Both Wiktionary language editions allow visitors to revise articles without registration. The revision is then associated with the current IP address of the respective visitor. In the revision history of the English Wiktionary, 750,055 (11.9%10) revisions were made by unregistered authors. Unregistered authors made 144,002 revisions (16.3%) in the German Wiktionary. One might object that these are too many revisions to exclude from the analyses. However, there are certain problems associated with the analysis of IP-based data. The most crucial problem is that, for IP addresses, we cannot be sure if one person always edits with only one IP and, on the other hand, whether one IP always identifies one user11.
We consider data from 36,958 registered authors for the English Wiktionary and 6,111 authors for the German Wiktionary. An author needed at least one non-minor revision to a non-meta page to enter the analysis. As can be seen in Table 3, the total number of non-minor revisions is distributed very unevenly among the authors. In the English Wiktionary, 33 authors are responsible for over half of all non-minor revisions to non-meta pages. In the German Wiktionary, only 14 authors made the majority of revisions. This obviously means that the tails of these distributions are very long, i.e. there are many authors with only few revisions. In the English Wiktionary, almost half of all registered authors (44.3%) only made one revision. It is similar in the German Wiktionary: There, 42.3% of all registered authors only made one revision.
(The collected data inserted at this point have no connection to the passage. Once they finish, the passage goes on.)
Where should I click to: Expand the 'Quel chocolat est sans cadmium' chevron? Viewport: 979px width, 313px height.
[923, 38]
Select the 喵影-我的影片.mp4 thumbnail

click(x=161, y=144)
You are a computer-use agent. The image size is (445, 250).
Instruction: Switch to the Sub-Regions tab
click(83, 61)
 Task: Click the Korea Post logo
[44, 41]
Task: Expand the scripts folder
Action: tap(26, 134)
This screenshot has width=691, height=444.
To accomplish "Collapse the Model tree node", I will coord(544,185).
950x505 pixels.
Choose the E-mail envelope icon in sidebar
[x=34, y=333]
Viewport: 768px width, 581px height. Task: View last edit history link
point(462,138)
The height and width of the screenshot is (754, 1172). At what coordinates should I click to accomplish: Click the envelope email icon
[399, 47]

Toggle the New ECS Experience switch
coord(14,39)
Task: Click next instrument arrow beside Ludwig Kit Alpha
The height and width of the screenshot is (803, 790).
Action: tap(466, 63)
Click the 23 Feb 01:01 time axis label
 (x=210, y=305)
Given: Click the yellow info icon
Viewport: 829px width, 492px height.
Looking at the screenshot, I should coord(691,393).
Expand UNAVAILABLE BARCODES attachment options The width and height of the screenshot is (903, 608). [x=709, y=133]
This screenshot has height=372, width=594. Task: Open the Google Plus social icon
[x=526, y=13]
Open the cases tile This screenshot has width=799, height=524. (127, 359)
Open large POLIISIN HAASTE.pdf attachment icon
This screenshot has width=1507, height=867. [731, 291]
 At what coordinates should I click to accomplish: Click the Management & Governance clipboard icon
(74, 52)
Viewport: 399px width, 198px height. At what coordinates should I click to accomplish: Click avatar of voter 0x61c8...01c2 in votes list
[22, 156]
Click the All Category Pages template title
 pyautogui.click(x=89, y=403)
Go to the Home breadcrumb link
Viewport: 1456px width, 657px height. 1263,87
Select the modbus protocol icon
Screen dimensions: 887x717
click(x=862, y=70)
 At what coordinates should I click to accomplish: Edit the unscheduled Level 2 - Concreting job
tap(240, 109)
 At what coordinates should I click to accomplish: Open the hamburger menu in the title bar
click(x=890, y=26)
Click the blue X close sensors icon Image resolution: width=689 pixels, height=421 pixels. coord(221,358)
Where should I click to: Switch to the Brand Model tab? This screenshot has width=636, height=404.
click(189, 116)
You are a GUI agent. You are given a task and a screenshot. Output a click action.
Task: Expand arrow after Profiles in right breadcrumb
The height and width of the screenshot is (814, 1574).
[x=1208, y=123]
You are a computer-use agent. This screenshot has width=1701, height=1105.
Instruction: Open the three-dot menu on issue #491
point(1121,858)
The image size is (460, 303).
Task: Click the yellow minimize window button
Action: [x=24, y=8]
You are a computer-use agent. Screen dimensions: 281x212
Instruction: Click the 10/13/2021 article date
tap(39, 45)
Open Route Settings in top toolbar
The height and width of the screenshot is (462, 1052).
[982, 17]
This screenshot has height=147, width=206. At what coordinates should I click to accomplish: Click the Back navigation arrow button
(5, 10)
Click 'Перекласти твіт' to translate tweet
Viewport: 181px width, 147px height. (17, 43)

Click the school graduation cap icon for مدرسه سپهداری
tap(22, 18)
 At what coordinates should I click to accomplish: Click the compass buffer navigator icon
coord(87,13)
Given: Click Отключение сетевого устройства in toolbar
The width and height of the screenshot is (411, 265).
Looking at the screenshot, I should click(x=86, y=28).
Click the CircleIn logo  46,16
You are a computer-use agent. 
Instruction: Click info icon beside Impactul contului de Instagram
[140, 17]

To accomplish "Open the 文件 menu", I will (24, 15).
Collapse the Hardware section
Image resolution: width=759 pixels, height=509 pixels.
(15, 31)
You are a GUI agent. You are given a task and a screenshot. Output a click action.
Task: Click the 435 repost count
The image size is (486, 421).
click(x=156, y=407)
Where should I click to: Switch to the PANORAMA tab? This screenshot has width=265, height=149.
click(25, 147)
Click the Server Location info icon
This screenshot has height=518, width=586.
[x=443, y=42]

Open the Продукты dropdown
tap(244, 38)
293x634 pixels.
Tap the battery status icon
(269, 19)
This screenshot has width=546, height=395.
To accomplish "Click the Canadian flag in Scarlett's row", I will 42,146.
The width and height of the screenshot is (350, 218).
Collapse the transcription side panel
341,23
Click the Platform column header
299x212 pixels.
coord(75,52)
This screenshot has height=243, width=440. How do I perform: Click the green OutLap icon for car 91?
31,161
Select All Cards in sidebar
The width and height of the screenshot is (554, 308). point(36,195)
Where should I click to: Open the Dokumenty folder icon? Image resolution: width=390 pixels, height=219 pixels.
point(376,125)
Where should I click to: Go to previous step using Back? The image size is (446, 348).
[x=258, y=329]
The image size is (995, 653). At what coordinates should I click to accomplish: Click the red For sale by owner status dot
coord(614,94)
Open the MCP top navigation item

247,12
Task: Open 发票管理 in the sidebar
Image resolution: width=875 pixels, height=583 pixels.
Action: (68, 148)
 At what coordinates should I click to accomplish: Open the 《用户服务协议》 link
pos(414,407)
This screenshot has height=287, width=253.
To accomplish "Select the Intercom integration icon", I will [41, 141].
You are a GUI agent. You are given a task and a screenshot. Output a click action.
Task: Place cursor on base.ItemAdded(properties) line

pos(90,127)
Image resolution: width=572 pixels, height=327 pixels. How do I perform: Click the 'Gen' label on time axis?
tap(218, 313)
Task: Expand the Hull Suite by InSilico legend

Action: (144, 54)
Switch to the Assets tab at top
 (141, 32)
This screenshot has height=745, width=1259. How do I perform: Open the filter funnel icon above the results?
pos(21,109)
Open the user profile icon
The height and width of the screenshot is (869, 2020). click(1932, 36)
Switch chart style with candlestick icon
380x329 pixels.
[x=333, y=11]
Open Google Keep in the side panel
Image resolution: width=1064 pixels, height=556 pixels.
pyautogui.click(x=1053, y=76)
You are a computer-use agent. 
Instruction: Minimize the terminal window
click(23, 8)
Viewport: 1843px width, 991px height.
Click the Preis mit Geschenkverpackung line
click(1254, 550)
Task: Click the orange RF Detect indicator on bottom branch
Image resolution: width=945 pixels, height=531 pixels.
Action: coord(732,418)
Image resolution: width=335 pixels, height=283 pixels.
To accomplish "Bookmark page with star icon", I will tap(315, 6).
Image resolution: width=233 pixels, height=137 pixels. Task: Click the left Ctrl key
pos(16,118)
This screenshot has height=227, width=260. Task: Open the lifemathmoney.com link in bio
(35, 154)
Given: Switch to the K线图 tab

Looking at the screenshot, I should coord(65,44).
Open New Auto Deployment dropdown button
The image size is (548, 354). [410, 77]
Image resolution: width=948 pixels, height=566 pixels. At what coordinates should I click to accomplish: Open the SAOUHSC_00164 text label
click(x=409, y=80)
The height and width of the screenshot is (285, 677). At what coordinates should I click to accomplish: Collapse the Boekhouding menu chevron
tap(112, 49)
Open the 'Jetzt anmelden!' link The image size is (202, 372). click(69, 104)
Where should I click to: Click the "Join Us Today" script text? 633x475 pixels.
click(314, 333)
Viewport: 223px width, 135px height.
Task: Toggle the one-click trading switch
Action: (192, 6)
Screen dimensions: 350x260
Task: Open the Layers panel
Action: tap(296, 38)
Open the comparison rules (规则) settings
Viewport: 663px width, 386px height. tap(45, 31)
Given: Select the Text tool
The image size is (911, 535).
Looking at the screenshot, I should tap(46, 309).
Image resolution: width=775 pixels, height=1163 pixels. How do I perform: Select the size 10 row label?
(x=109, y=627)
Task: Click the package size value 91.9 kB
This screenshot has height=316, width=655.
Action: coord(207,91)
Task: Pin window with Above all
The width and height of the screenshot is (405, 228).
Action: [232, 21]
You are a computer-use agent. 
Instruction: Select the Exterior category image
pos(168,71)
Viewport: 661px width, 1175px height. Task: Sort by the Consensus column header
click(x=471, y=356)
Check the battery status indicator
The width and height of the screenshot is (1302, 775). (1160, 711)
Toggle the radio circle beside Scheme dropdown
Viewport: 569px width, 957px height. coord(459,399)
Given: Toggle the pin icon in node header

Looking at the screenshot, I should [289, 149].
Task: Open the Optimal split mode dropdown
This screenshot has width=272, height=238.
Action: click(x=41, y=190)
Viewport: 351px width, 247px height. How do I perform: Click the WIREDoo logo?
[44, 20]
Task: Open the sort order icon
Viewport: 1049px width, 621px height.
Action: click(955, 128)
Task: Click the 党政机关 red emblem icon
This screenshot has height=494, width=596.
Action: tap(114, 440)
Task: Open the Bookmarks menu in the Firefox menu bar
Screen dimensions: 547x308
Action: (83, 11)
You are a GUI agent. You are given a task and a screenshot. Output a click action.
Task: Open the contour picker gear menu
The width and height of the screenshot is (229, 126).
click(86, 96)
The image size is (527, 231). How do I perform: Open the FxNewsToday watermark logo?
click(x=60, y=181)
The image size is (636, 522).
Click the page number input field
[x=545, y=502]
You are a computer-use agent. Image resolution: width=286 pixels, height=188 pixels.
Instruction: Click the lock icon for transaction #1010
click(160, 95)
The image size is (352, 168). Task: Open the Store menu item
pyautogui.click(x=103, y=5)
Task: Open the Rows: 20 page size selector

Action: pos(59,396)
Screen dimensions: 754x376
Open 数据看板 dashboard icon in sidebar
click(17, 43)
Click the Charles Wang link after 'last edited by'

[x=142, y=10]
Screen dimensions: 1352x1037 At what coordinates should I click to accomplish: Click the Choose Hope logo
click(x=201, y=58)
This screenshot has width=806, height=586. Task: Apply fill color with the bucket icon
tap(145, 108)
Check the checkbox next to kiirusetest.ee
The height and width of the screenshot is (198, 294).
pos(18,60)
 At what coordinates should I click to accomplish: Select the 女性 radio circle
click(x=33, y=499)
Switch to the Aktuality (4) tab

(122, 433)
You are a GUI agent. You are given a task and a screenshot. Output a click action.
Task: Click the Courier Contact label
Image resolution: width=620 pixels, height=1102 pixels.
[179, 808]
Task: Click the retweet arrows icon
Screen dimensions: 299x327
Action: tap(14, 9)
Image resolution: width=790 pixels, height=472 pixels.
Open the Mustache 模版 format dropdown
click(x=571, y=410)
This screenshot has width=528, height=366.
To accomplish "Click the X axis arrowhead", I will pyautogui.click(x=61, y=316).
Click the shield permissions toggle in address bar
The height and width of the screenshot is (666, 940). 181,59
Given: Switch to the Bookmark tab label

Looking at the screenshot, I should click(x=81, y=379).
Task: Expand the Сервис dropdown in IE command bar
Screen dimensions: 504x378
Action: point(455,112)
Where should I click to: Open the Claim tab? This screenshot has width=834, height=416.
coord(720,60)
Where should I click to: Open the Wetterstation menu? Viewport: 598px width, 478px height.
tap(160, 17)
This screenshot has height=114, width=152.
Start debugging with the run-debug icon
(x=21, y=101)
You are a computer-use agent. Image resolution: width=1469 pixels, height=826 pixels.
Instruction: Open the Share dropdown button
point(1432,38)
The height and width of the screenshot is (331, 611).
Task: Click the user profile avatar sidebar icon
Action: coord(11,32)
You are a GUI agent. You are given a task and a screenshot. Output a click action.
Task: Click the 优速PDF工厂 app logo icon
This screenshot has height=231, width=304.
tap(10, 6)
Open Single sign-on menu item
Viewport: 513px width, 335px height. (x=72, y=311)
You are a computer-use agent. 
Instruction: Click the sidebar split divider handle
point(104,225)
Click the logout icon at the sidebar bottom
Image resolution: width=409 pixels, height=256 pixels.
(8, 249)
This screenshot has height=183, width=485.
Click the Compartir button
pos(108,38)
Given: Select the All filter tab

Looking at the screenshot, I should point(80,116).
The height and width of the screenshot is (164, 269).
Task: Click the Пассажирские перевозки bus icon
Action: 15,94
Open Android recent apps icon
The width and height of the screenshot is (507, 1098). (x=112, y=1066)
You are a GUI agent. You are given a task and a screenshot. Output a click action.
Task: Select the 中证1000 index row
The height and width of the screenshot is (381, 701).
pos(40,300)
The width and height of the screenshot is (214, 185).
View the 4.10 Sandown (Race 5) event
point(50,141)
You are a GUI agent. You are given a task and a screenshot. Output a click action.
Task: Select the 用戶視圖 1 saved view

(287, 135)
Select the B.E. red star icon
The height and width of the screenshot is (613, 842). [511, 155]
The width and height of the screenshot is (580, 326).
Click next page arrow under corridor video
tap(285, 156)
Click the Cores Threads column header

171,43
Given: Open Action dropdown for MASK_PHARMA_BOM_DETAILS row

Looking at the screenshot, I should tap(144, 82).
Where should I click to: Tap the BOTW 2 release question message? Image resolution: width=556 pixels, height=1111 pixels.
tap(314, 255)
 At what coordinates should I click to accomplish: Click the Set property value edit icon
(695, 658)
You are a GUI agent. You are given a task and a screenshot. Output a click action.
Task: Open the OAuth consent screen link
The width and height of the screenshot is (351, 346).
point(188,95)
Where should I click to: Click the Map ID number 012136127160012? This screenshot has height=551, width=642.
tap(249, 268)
Table 4 is a transformation of Table 3, i.e. the number of revisions is used as the starting point. It includes shares for at least 2, 5, 10, 100, and 1000 revisions respectively. In the English Wiktionary, an author needs to have made 1,346 revisions to be included in the top 1% of authors in terms of revisions12. In the German Wiktionary, this threshold lies at 1,571 revisions. Given that the maximum number of revisions an author made is 237,600 for the English Wiktionary (user "Equinox"13) and 57,432 for the German Wiktionary ("Dr. KarlHeinz Best"), this is a rather low value and shows how extreme this distribution behaves when it approaches its extremes.
The figures we presented in this section are informative if we want to get an impression of the revision distribution over users. We can, however, take another perspective by conducting a thought experiment. We compare the number of users to the sizes of the editorial staff of two dictionary publishers in the respective countries. The OED is one of the most well-known publishers for the English language and the Duden for German respectively. What would it mean for the revisions in Wiktionary if we transfer the respective staff sizes to the number of Wiktionary authors?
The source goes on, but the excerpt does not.